La richiesta è radicale: sospendere tutti gli account social fino a quando le piattaforme non adotteranno strumenti efficaci per verificare l’età degli utenti. Si stima che milioni di bambini tra i 7 e i 14 anni siano attivi con dati falsi o non verificati. Ieri si è tenuta l’udienza cautelare davanti alla Sezione imprese; nei prossimi giorni è attesa la decisione del collegio presieduto dal giudice Angelo Mambriani.
Dopo la morte della figlia, Irene e il marito hanno ricostruito la sua navigazione online. «In sei mesi era passata dallo scrivere del disagio che provava al cercare immagini che inneggiavano alla depressione: disegni di ragazzini rotti, paesaggi gotici.

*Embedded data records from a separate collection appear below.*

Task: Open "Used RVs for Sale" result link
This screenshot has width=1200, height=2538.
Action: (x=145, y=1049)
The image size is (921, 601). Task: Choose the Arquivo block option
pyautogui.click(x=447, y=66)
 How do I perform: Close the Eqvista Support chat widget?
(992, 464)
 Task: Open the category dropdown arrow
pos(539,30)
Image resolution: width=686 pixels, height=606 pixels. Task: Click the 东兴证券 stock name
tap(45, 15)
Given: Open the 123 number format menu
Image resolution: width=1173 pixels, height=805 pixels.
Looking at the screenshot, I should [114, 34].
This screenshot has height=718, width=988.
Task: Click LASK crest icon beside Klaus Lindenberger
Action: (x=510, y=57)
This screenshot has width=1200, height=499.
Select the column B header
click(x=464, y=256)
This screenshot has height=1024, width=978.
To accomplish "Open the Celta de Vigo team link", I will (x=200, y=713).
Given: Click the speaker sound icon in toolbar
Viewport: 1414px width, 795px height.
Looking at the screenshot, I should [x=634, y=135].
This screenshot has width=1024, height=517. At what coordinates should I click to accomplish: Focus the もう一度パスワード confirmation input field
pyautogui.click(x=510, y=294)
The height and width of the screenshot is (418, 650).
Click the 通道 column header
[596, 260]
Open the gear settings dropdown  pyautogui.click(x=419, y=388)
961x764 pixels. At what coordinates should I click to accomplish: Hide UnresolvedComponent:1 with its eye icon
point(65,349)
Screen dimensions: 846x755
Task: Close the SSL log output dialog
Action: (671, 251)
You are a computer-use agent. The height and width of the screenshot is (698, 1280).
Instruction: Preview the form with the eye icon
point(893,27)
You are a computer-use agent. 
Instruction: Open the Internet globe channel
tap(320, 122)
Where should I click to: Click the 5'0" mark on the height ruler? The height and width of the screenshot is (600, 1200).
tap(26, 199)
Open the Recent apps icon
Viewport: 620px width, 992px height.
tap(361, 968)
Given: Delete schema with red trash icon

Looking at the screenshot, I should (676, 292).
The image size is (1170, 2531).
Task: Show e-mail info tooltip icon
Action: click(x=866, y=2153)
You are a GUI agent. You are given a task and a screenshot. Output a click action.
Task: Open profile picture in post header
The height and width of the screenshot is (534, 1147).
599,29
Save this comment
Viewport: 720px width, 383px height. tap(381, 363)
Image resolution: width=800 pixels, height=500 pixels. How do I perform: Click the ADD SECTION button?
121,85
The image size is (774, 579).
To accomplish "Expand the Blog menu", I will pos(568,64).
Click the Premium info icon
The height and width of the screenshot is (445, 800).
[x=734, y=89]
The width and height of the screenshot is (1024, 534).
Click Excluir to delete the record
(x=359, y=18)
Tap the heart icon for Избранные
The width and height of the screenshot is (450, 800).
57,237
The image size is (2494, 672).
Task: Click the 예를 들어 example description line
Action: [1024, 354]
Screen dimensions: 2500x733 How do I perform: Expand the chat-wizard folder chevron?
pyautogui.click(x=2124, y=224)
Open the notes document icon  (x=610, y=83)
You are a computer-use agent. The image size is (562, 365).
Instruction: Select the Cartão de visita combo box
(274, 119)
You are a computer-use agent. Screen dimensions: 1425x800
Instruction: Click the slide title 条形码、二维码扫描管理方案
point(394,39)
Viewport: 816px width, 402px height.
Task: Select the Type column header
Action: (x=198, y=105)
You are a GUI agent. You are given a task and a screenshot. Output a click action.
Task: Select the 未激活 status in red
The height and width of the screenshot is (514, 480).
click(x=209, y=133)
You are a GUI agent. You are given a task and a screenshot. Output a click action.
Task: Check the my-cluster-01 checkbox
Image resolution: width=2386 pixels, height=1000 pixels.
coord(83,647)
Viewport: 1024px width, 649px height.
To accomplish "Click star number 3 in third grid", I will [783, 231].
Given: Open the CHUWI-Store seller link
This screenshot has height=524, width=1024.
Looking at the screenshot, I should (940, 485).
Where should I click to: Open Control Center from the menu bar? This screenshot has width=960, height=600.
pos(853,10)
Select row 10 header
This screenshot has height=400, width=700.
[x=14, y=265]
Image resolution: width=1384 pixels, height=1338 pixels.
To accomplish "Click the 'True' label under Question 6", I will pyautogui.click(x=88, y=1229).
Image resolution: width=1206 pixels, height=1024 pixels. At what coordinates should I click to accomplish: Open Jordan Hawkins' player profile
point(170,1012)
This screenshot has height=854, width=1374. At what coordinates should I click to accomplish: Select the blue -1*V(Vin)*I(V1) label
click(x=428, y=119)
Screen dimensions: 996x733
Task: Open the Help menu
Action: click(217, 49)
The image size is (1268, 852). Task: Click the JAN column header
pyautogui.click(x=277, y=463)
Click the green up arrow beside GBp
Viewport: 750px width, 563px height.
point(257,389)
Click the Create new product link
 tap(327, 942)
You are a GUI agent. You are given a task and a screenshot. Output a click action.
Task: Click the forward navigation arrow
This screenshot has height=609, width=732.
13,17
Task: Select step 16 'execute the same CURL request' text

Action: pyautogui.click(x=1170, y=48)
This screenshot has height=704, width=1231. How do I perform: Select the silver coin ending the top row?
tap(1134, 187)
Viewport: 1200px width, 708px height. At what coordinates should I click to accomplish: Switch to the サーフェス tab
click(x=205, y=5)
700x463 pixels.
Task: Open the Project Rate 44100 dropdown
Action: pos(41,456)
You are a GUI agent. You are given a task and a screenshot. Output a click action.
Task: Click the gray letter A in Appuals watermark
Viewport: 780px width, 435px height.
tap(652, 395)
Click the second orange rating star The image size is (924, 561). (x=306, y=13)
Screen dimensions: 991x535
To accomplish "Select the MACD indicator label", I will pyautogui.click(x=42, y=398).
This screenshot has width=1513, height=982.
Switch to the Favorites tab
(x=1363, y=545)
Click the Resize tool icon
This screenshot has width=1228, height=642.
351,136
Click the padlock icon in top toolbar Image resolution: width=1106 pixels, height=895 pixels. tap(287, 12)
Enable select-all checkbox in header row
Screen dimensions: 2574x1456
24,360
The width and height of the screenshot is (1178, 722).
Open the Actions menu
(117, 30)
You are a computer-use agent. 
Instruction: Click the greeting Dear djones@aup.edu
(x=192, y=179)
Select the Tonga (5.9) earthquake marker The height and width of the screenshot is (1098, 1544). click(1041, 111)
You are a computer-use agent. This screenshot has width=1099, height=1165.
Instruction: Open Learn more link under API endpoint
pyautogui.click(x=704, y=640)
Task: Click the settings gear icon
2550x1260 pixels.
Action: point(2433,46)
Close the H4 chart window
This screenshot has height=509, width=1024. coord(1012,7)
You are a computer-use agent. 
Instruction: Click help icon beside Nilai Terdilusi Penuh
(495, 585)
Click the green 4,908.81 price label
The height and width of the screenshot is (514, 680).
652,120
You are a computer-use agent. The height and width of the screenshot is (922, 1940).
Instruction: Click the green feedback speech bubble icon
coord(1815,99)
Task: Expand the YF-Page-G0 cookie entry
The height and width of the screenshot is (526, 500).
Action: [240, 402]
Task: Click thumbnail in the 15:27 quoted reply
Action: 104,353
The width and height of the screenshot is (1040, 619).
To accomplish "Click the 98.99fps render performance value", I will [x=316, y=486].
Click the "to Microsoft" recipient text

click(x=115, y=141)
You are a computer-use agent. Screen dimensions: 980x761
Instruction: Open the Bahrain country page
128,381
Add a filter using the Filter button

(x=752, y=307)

E l’algoritmo continuava a proporgliela, perché le dava quello che cercava». La bambina usava Instagram con un profilo segreto e TikTok a insaputa della madre. «Aveva i blocchi del parental control ma riusciva a eluderli. Abbiamo scoperto tutto quando era già in terapia intensiva».

Gli avvocati Stefano Commodo e Stefano Bertone chiedono anche lo stop alla profilazione degli utenti tramite «algoritmi aggressivi» e l’introduzione di avvertenze di pericolo simili a quelle sui pacchetti di sigarette. Negli atti del procedimento figurano email interne in cui Zuckerberg, informato che il 3% dei minori manifesta problemi, avrebbe risposto che si tratta comunque di milioni di persone nel mondo. «Credo che non abbia contezza di quanto sia pericoloso», dice Irene Roggero. «Non voglio pensare che li metta a rischio per un guadagno. Sarebbe mostruoso».